Can PA Townships Control Drilling & Fracking via Zoning?

by Duane Nichols on April 14, 2018

Suburban Pittsburgh (Westmoreland County)

Penn Township Fracking Dispute Heads to Court in Westmoreland County, PA

From an Article by Reid Frazier, Allegheny Front, April 10, 2018

A dispute over a local law that opens up much of a Pittsburgh suburb to oil and gas drilling has made it to a Westmoreland County courtroom.

The citizens group ProtectPT is challenging Penn Township’s zoning ordinance, finalized in 2016, that allowed drilling in parts of the township zoned as “rural resource” areas.

These are typically open parts of the community, like farms and other sparsely populated areas. The community, about 20 miles from downtown Pittsburgh, contains a mix of planned suburban subdivisions and farmland.

The group is arguing that the ordinance deprives residents in more densely populated parts of the township their rights under the Pennsylvania Constitution to a clean environment.

The group wants the judge to limit fracking to a handful of industrial zones inside the township.

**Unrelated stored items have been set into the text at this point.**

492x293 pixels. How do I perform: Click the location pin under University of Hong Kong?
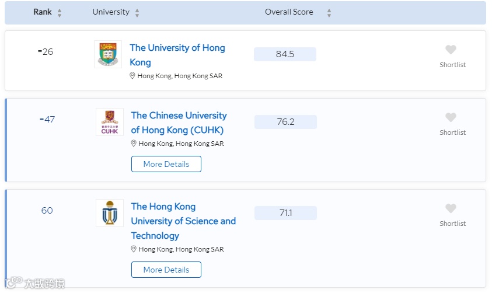click(x=132, y=76)
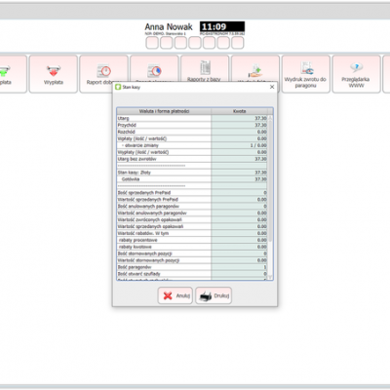Select the Gotówka row in the table
390x390 pixels.
[x=192, y=179]
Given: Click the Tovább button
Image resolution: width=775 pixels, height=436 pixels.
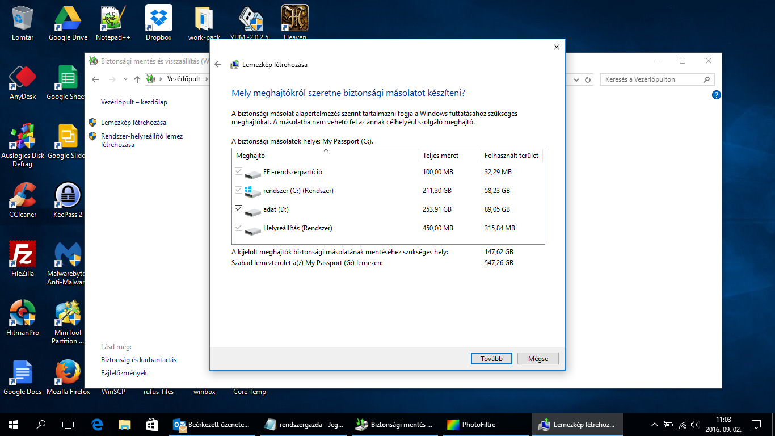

“We are saying this infringes on those rights because it pollutes the air, it pollutes the water through forcing chemicals into the earth and (by) polluting groundwater, as well as surface water for spills on the surface,” said Ann LeCuyer, of Trafford, Pa., which is part of the Penn-Trafford school district, and Protect PT’s project & outreach coordinator.

“There’s trucks, there’s the drill rigs, there’s the noise, all which would reduce not only our health but our enjoyment of our property,” she said.

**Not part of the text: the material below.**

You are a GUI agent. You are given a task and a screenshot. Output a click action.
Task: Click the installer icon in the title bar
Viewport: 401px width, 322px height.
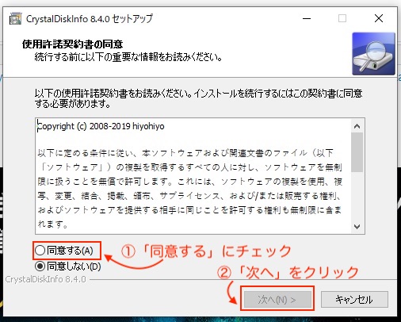(x=15, y=18)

The group is basing its lawsuit on the state’s Environmental Rights Amendment, Article I, Section 27 of the Pennsylvania Constitution, which declares that “the people have a right to clean air, pure water, and to the preservation of the natural, scenic, historic and esthetic values of the environment.”

The township has called its law a “reasonable” ordinance that balances drilling with environmental protection.

Among the witnesses called by the plaintiffs was Cornell University professor of Civil and Environmental Engineering Anthony Ingraffea. He testified that the process of fracking a well requires several pieces of industrial equipment, all of which can produce harmful emissions.

“These are all very heavy operations typically run by diesel equipment,” Ingraffea told Westmoreland County Court of Common Pleas Judge Harry F. Smail Jr. “All emissions associated with large diesel engine operations would be occurring.”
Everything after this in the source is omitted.